Did it make me a better teacher, or compel me to try harder, or work longer hours, or make the kids magically do better? No.
Here’s more evidence: The Legislature increased at-risk funding sevenfold to nearly $400 million per year and there were no improvements in achievement gaps.
Why? My school was a good example. Even though 80-85 percent of students were on free lunch, there were no special at-risk programs funded by this new money that identified harder to educate students and targeted their improvement. How could that be? Because under the old finance system, districts were not held accountable for student outcomes or how money was spent.
A version 2.0 of the 1992 formula — the direction it appears we are heading — will be more of the same, validating the definition of insanity as “doing the same thing over and over again but expecting different results.”
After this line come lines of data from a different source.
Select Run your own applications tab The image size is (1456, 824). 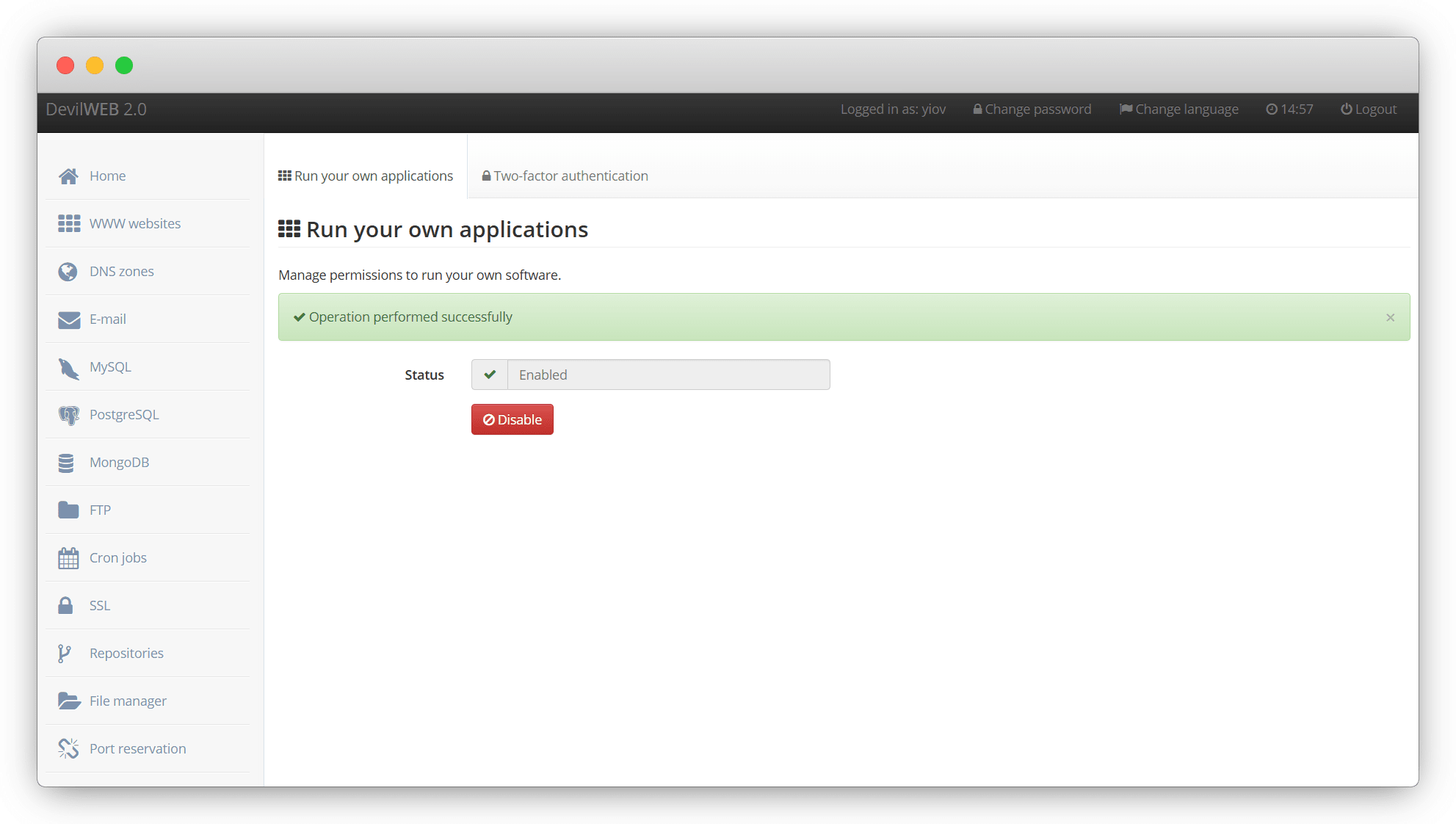(x=366, y=176)
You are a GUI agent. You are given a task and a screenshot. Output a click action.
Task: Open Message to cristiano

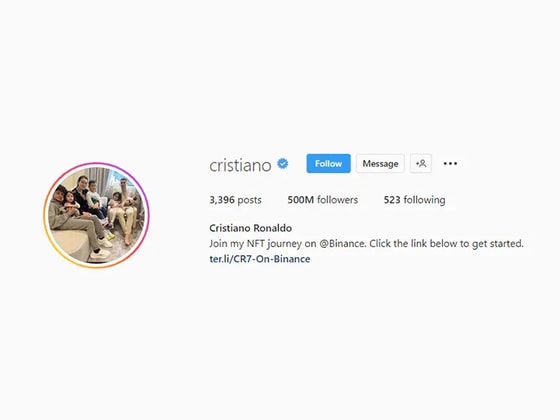pos(380,164)
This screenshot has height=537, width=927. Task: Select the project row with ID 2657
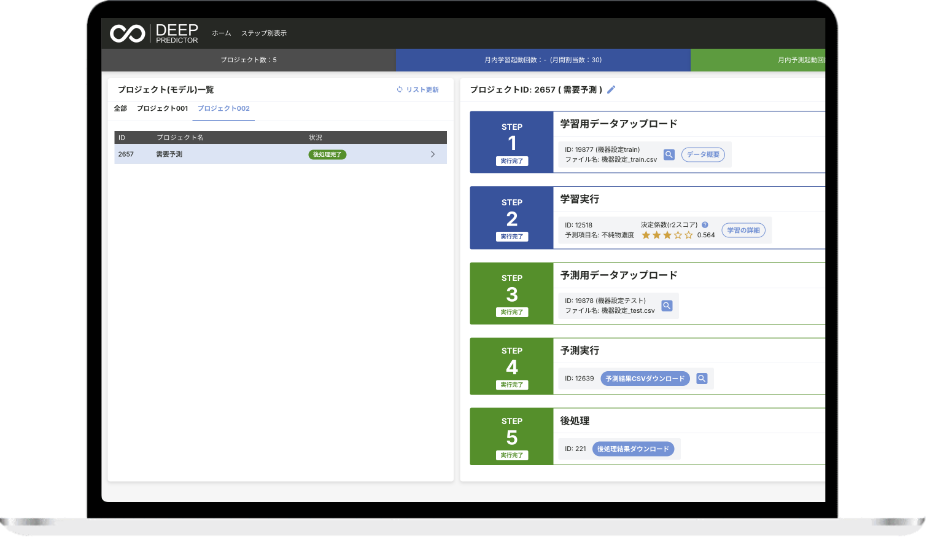(200, 155)
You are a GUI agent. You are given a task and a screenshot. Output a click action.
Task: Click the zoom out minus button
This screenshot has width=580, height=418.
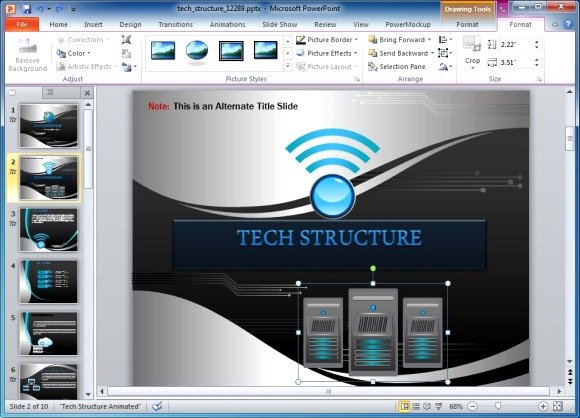pos(472,407)
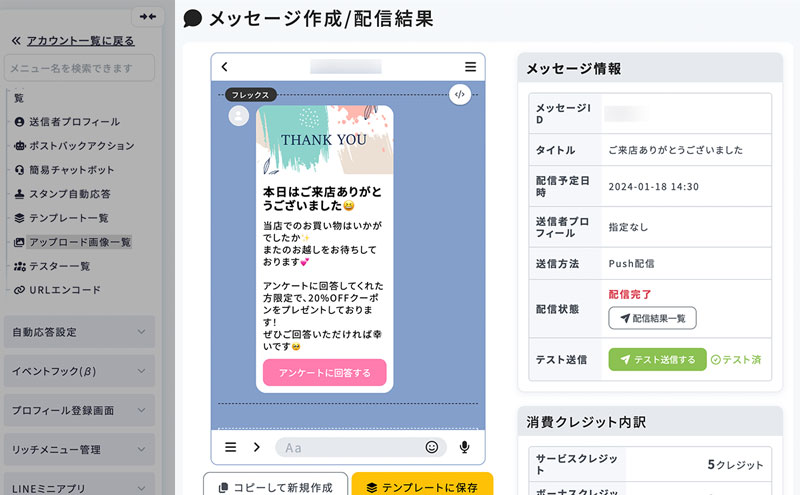Click the back arrow in phone preview header

point(225,67)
Those accountability measures must incorporate both “carrots and sticks.” Bonuses should be provided directly to faculty who demonstrate increased student outcomes, and school choice for families stuck in chronically under-performing schools — such as Education Spending Accounts (ESA), an expansion of the Tax Credit Scholarship program and real charter schools — should be mandated.
The Supreme Court says students need to come first and achievement is more important than the amount spent. The Legislature recently hired an attorney and hopefully he can help legislators understand that a “correct” dollar amount is not the goal. Hopefully Topeka will stand with students instead of institutions by requiring that districts improve overall achievement and narrow achievement gaps.
David Dorsey is a Senior Education Analyst with Kansas Policy Institute. He was a elementary public school teacher in Kansas and Arizona for 20 years.